A Hanover County resident and self-proclaimed leader of the Ku Klux Klan will spend at least five years behind bars after a Henrico County Judge found him guilty of five misdemeanor assault charges of assault, hit-and-run and property damage a result of his attempt to run down protestors at a Black Lives Matter protest.
“They scattered like cockroaches,” Harry H. Rogers, 36, bragged on a Facebook live video he posted after the attack on June 7. “It’s kind of funny if you ask me.”
Henrico County judge Thomas O. Bondurant Jr. wasn’t laughing this week when he gave Rogers the maximum sentence of 12 months on each of the five counts. That’s a total of 60 months.

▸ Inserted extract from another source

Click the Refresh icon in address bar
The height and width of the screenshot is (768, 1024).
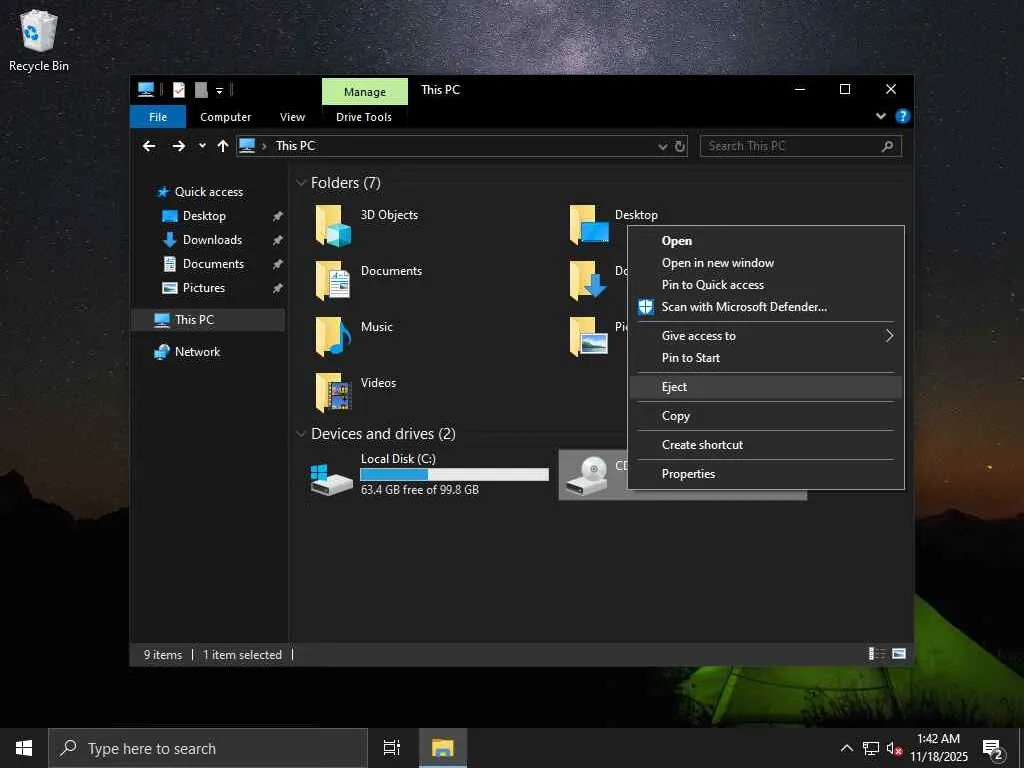click(x=680, y=146)
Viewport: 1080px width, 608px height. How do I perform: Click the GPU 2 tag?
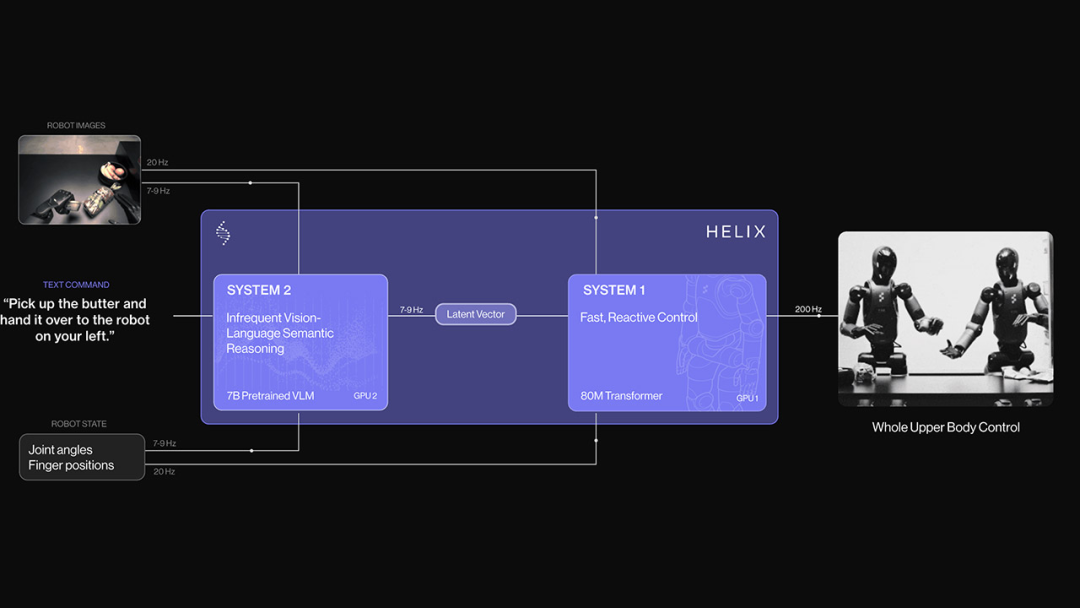[365, 396]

What is it with Hanover County folks who go to other localities in the Old Dominion to cause trouble? In Floyd County, Roger Altizer Jr,, a Hanover County man reportedly working in the area on a construction job, waved a confederate flag in an apparent intent to disrupt a peaceful rally on June 13 in front of our courthouse. The charges say he uttered racial slurs and yanked off his shirt off while challenging others to fight. Floyd County deputies arrested him, and he faces misdemeanor assault charges. He also has a jury trial pending on a felony firearms charge back in Hanover.
Harry Rogers also has three felony charges pending for attempted malicious wounding from ramming his car into rally participants on June 7 just outside Richmond.

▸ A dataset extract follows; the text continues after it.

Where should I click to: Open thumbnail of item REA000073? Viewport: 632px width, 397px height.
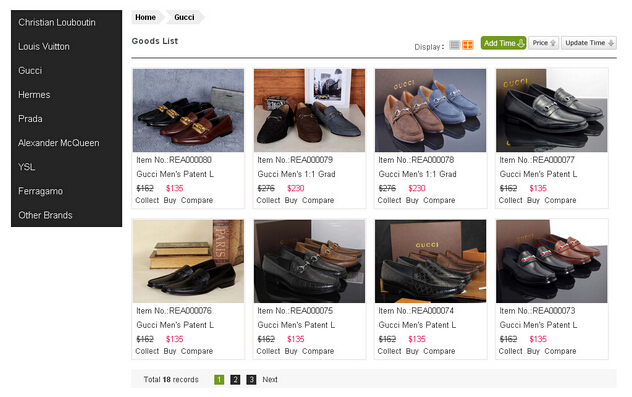click(552, 261)
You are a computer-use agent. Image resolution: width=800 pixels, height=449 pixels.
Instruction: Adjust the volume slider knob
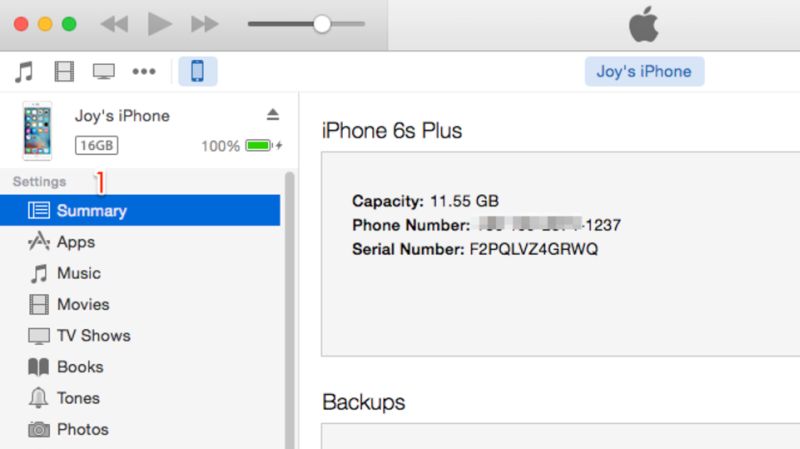point(322,24)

“Let’s go have some fun,” Rogers said in a post on Facebook before heading to the rally in Henrico County. He urged others to join him.
“He was proud of what he was doing,”Henrico Commonwealth’s Attorney Shannon Taylor told the court this week. “His intent was to go down there and instill fear.”

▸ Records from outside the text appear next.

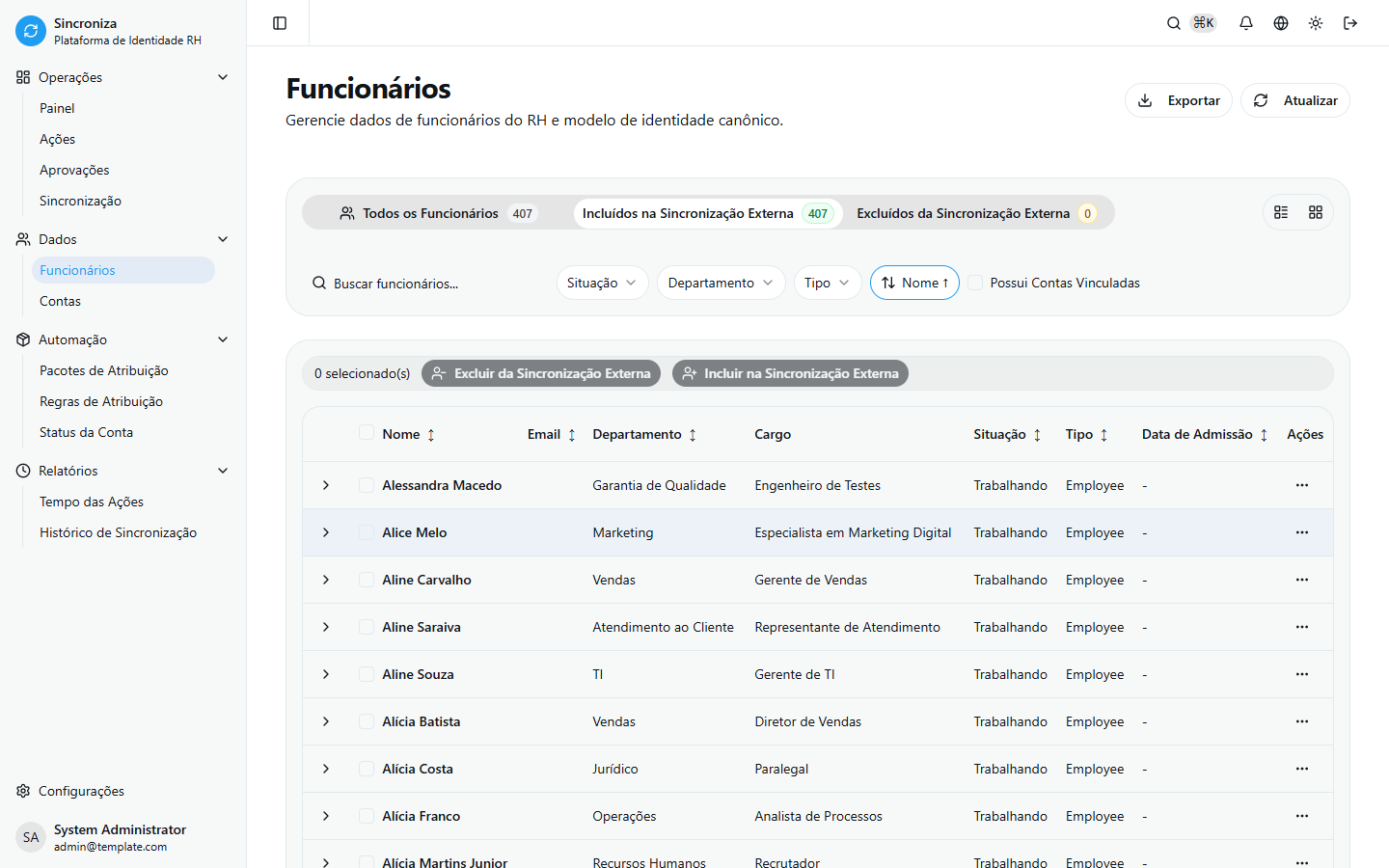
Task: Open global search with the magnifier icon
Action: 1173,22
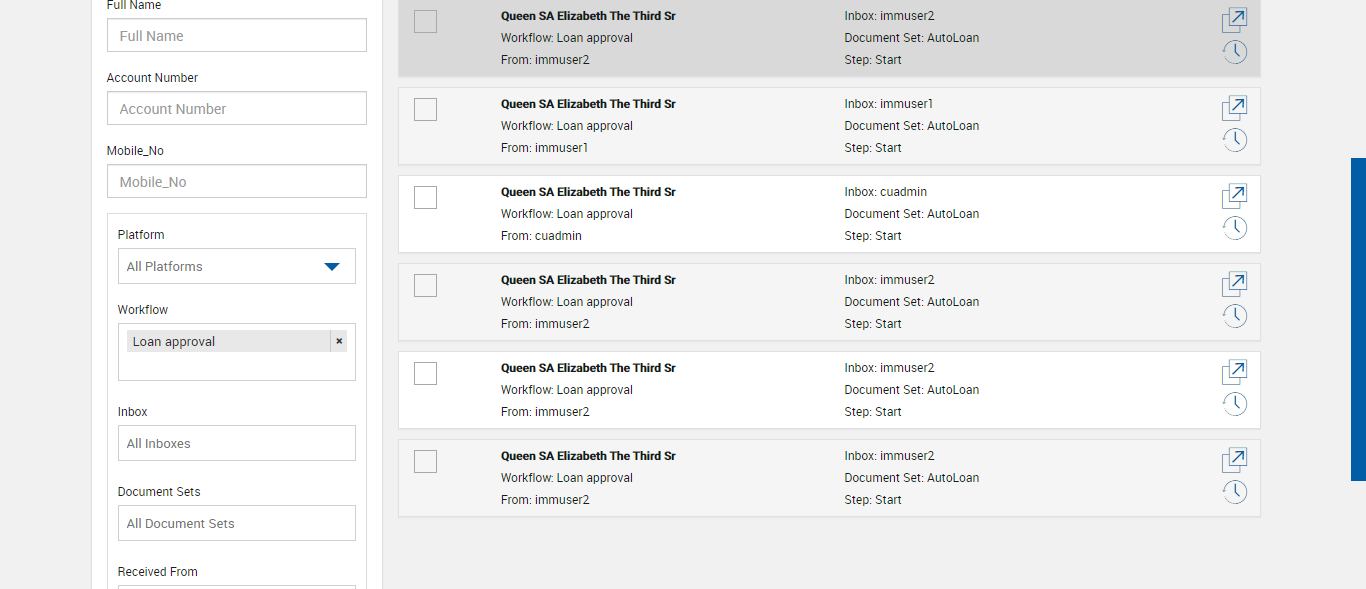Click the Full Name input field
Image resolution: width=1366 pixels, height=589 pixels.
[x=236, y=36]
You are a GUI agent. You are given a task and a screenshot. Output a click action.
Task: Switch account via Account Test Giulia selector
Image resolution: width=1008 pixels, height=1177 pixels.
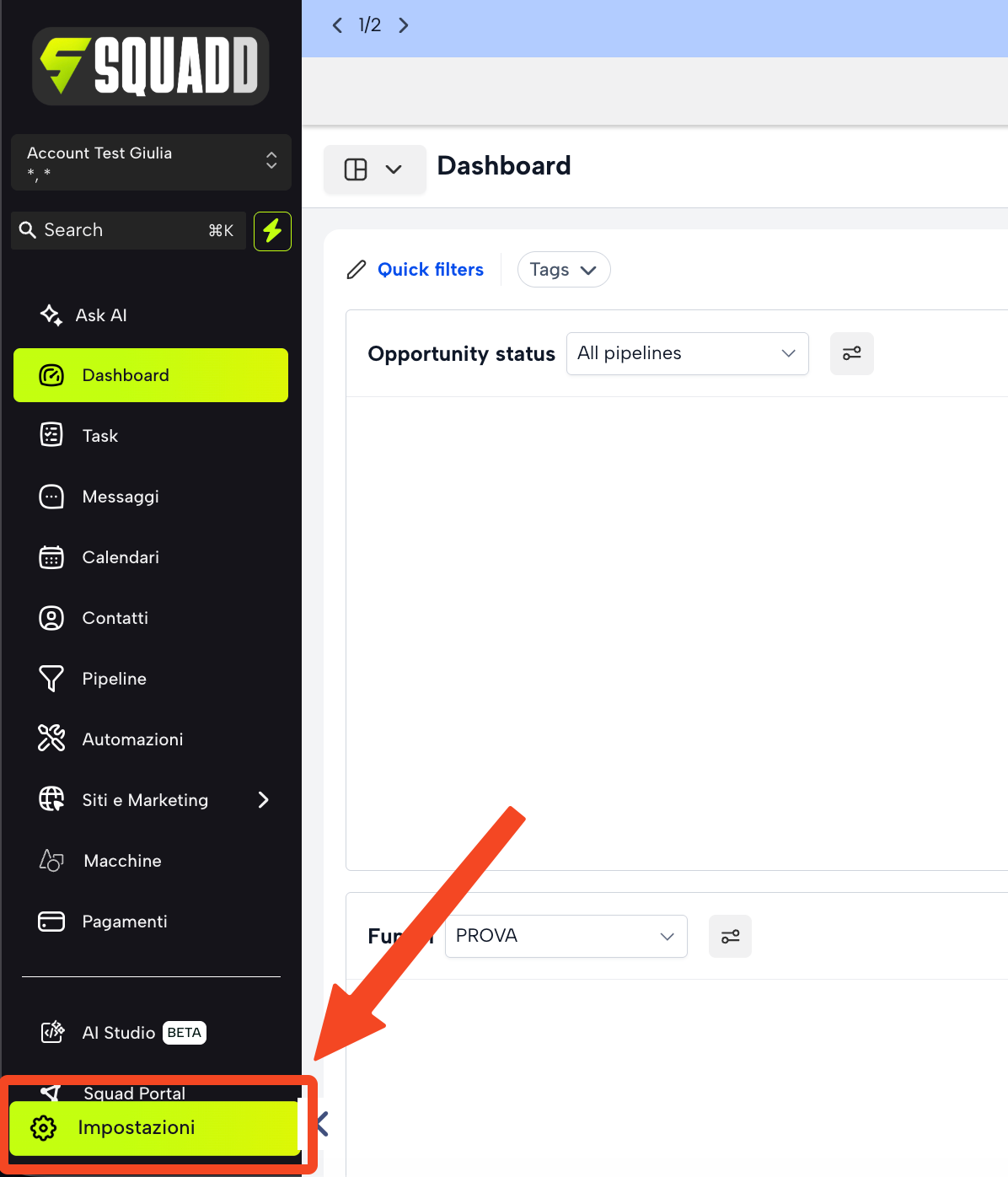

When police searched Rogers’ home and vehicle, they found several guns, including an assault-style rifle. He had a pistol with him during the assault, along with extended magazine clips and ammunition.
The police also found KKK items in Rogers’ home that he shares with his girlfriend and their son. The items included patches, literature and a green grand dragon robe. They also found a book, “The Practice of Klannishness,” which Henrico gang unit Sgt. Douglas Wood called a “KKK Bible” that preaches claims of white superiority.
Rogers’ felonies will be examined by a Henrico County grand jury. If indicted, he will go to trial in Circuit Court.
In Floyd County, Roger Andrew Altizer Jr. faces a judge Sept. 24 on charges of assault & battery and disorderly conduct. In Hanover County Circuit Court, his felony case of shooting from a vehicle, which apparently stemmed from a road rage incident, is scheduled to go before a jury on October 9.

(This article includes information from The Richmond Times-Disptach. Our thanks for their reporting.)